Sunday, February 21, 2010: 10:10 AM
Room 2 (San Diego Convention Center)
Troubled sleep is a commonly cited consequence of adolescent drug use, but it has rarely been studied as a cause. Nor have there been any studies of the extent to which sleep behavior can spread in social networks from person to person to person. Here we map the social networks of 8,349 adolescents in order to study how sleep behavior spreads, how drug use behavior spreads, and how a friend’s sleep behavior influences one’s own drug use. We find clusters of poor sleep behavior and drug use extend up to four degrees of separation (to one’s friends’ friends’ friends’ friends) in the social network.
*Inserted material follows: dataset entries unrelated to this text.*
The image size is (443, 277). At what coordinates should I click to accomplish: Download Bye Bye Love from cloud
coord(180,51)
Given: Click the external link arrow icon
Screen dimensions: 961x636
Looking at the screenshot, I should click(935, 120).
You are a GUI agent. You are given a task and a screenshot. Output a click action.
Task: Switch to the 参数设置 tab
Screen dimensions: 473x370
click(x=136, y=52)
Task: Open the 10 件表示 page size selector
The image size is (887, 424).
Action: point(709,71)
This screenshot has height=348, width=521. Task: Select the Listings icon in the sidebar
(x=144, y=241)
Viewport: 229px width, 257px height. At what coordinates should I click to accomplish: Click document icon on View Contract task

Prospective regression models show that being central in the network negatively influences future sleep outcomes, but not vice versa. Moreover, if a friend sleeps ≤7 hours, it increases the likelihood a person sleeps ≤7 hours by 11%. If a friend uses marijuana, it increases the likelihood of marijuana use by 110%. Finally, the likelihood that an individual uses drugs increases by 19% when a friend sleeps ≤7 hours, and a mediation analysis shows that 20% of this effect results from the spread of sleep behavior from one person to another. This is the first study to show that the spread of one behavior in social networks influences the spread of another. The results suggest that interventions should focus on healthy sleep to prevent drug use and targeting specific individuals may improve outcomes across the entire social network.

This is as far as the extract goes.